Billionaire SoftBank Chairman Masayoshi Son is trying to close the Vision Fund, backed by his own company along with money from Saudi Arabia and Abu Dhabi's Mubadala Development Co, Apple, Qualcomm Inc and Oracle Corp.

Chairman Larry Ellison may invest US$1 billion each in the fund, people familiar with the matter have said. The fund's mandate is to back next-generation technologies, such as artificial intelligence and the internet of things.

SoftBank is already a backer of Didi's but Mr Son may now be doubling down on a bet that technology will transform transportation in China - the same way he gambled on e-commerce giant Alibaba and shifts in domestic consumption.

"The car-hailing business might be limited in market size but if you look at the entire transport industry and possibilities, then Didi is very well positioned," said Zhou Xin, an internet consultant at Beijing-based Trustdata.

"Son bet on Alibaba years ago for the potential consumption upgrade that China would experience, investing in Didi would follow the same philosophy."

Didi, led by chief executive officer Cheng Wei, became China's ride-sharing leader after buying out Uber's domestic operations. As it doesn't charge taxi drivers any fees, the bulk of its revenue comes from taking a commission from rides in private cars and limos- a sector that's been hampered by stricter qualification requirements for drivers and cars.

It won an operating license for the city of Tianjin in March, affirming its right to legally operate in China. But business in cities including Beijing and Shanghai remains dogged by stricter rules that, for example, require drivers to have local residency to operate.

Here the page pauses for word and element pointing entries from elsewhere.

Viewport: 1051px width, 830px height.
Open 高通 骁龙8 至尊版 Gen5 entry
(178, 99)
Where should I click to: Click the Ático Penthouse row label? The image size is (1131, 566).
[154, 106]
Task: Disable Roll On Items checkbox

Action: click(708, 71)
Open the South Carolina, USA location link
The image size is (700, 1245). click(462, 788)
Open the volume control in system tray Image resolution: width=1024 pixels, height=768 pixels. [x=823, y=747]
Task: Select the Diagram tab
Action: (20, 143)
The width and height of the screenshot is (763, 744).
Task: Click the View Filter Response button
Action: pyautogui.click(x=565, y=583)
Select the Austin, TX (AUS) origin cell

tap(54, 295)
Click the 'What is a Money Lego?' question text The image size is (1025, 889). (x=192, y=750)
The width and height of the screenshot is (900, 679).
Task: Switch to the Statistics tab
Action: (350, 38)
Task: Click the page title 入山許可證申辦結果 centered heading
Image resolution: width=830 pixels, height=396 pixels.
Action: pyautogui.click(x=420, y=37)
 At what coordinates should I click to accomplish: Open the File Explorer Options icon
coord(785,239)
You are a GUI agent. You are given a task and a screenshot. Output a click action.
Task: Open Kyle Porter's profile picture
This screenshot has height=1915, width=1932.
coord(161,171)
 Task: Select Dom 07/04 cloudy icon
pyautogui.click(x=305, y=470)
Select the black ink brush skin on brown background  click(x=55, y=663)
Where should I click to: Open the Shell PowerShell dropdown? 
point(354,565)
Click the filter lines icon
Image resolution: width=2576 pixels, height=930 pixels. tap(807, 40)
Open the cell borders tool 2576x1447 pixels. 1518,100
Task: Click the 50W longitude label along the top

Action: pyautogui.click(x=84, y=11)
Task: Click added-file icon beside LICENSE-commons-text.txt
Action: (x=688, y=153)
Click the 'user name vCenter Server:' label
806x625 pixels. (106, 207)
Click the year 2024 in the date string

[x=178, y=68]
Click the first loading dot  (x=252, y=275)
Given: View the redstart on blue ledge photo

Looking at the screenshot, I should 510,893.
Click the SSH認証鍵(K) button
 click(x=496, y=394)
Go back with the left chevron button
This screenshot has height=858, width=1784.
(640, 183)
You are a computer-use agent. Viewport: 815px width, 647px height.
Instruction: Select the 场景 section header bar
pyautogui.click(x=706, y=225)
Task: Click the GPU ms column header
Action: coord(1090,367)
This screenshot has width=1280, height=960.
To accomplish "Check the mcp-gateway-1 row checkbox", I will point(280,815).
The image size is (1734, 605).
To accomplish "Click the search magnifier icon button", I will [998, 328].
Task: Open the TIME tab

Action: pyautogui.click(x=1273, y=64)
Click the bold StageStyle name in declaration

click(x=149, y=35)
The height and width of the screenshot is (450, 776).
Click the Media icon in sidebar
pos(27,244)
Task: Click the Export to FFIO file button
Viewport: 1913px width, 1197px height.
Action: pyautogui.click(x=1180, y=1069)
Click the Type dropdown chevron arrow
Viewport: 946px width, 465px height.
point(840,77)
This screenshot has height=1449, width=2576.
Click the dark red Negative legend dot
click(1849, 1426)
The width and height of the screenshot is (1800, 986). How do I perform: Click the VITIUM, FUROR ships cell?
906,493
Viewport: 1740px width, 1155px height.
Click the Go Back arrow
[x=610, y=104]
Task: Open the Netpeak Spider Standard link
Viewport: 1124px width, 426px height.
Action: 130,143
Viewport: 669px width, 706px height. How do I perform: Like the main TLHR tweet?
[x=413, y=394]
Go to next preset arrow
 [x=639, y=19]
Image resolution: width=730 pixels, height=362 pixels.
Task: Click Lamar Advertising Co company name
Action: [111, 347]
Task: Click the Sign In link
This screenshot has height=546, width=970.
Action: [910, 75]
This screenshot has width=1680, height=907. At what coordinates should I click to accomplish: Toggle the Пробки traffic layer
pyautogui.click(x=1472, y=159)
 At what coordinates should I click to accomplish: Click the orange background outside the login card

The company also needs capital to expand its research efforts in autonomous car technologies, an area in which the tech industry's largest companies - including Uber and Alphabet - are pouring resources. Didi wants to take advantage of data on 300 million users across some 400 cities. The four-year-old company opened an artificial intelligence lab in Mountain View, California this month. Called Didi Labs, it's already lured dozens of stalwarts in the field including former Uber auto-security expert Charlie Miller, known for remotely hacking into a Jeep Cherokee in 2015.

Prior to SoftBank, the Chinese ride-sharing raised billions of dollars in several rounds and is said to be valued at about US$34 billion. In addition to Apple and Tencent, Didi's other backers include China International Capital Corp and Russia's DST Global.